“Strange Disappearances May Hold Key to Retirement in America”
This ad pitch we’re covering today has been through a few iterations over the last year or two — Palm Beach Letter started pitching it as the “770 Account,” then the “President’s Account”, then last Fall they touted it as the “Magic Contract” for 100% tax-free retirement… and now, as we enter a new year, I’m being asked about this again — only now, Tom Dyson and the Palm Beach folks are calling it the “Invisible Retirement Account” that’s helping “millionaires disappear” (“invisible” because the IRS can’t see it).
And yes, it’s still the same thing. A variety of life insurance that earns dividends, has tax advantages, and can include some other features if tweaked in a special way. Read on and I’ll explain more, though I don’t use or sell this kind of insurance and I’m not an expert on the detailed implementation.
What follows is the version we updated when Dyson called this the “Magic Contract” last month, but the “Invisible Account” is the same thing, just a different name. Enjoy!
The thing that keeps me up at night is retirement. And I’m a long way off from that magical, mystical time when I get to walk around in flip flops in Florida with a herd of dachshunds and not worry about anything anymore.
That’s what retirement is, right?
Well, the thing that worries thousands of people who are coming up within a decade or two of retirement age is, of course, having enough money to live when you’re no longer working and bringing in some income. Assuming that we want and can afford to stop working (which many people cannot). That’s why we all invest in the stock market, because even those of us who were not fantastic in math class know that if we’re only going to work for 15 or 20 more years (or less), there’s no way to turn that into a retirement-worthy nest egg if you’re earning 1% a year in a savings account or some super-safe short-term bonds. Not unless you’re suddenly able to start saving half of your income.
"reveal" emails? If not,
just click here...
But we also have tremendous fear of the stock market. People who are of the age to most likely be thinking about their retirement in the next decade or two, like me, have lived through two very dramatic market crashes as 401k-feeding adults (the bursting dot-com bubble and the financial crisis) that destroyed retirement accounts and scared the hell out of everyone — at least for a few years.
So we dream of a guarantee, and we want safety, and we hope to get returns that are a lot better than have been available in guaranteed savings accounts for the past few years.
And on top of that, we don’t trust bonds because “everyone” says that the bull market in bonds that has now lasted for 25 years is is really officially over.
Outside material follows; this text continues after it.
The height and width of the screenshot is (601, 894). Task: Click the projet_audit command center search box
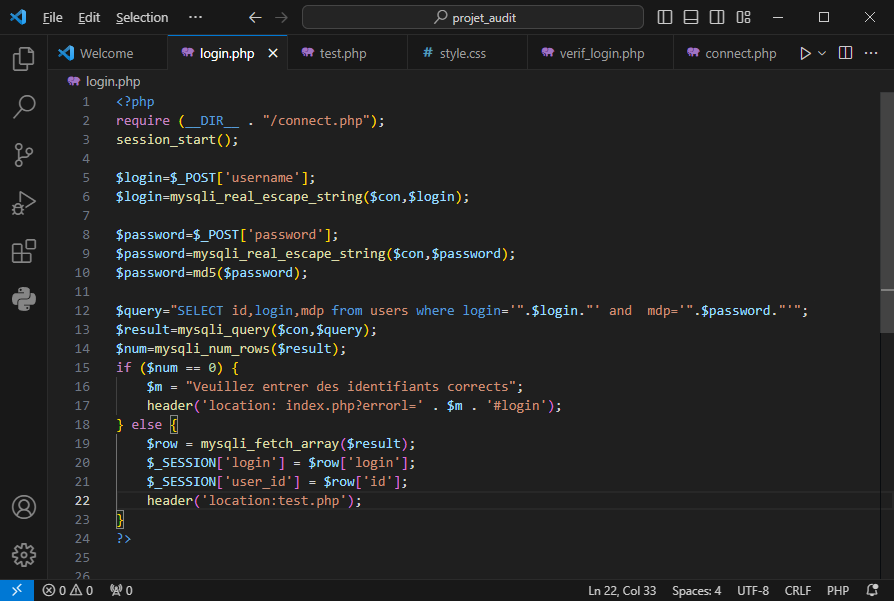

The Fed will start raising rates at some point, long-term rates can’t really get much lower than the recent 1.75-2% (they’ve popped up a bit lately) unless there’s severe deflation (though many of us thought that when 10-year treasuries first dropped below 4%, almost a decade ago, and we were very wrong)… so near-retirees and folks who need portfolio growth are starting to get very worried about government and “investment grade” corporate bonds and municipal bonds, the traditional fountain of guaranteed safety and income for the aging portfolio.
What the heck do you do?
Well, Tom Dyson has a big new ad out for his Palm Beach Letter that says this problem can be cured with a “Magic” piece of paper.
Man, what a relief!
I always knew there was some secret that folks weren’t telling me about, some club they wouldn’t let me join, some joyous cartel of wealth that was eluding me just because I hadn’t signed up for the right investment newsletter. So maybe this is it, eh?
So what’s he talking about? Well, I’ll give you a little taste of the ad “presentation” first…
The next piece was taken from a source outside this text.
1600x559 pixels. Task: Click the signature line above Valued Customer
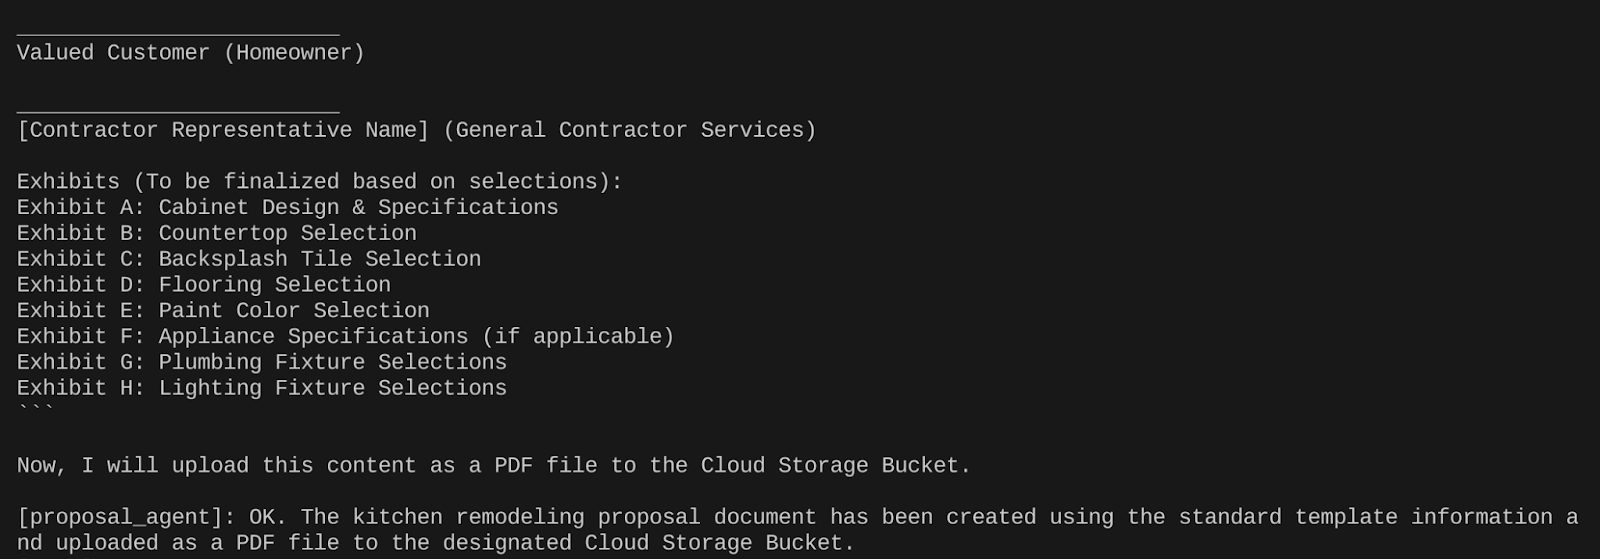tap(178, 35)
“… what I’m holding in my hands could make you rich.
“I call it a ‘magic contract,’ because this special piece of paper allows regular Americans and Canadians the ability to retire tax-free… without ever having to notify the IRS or any government agency.
“Currently, our research indicates this is only available in North America. And it’s 100% legal.
“Already, I’ve told several of my closest friends and colleagues about this and, armed with their own ‘magic contract,’ they are now on the path to an abundant, tax-free retirement.
“So what’s so special about this contract?
“Well, for one, you don’t have to worry about creditors… (thanks to this contract, your money is safe)…
“You can also pass on your wealth to future generations, free of income taxes…
“You don’t have to declare a dime of your profits to Uncle Sam…
“And, with the right ‘magic’ contract, you can also get a guaranteed growth of 4% a year — about 100 times more than what most banks pay.”
This is a little bit of a tough thing to sell, because most investment newsletters are promising the moon and giving you dreams of an easy retirement from 1,000% winning stock trades — so we’ll give them credit for that, even as we weep for a world in which the hot enticement is for growth of 4% a year.
So what is it? More from the ad:
“Now, this is not some kind of insurance annuity…
“It’s not a real estate contract (there’s nothing tax-free OR guaranteed about that).
“And it’s not a bond or stock certificate, either.
“In fact, this ‘magic’ contract is about as far removed from Wall Street possible. You see, the companies that issue these special papers (I’ve located about a dozen so far) don’t even trade on the stock exchange.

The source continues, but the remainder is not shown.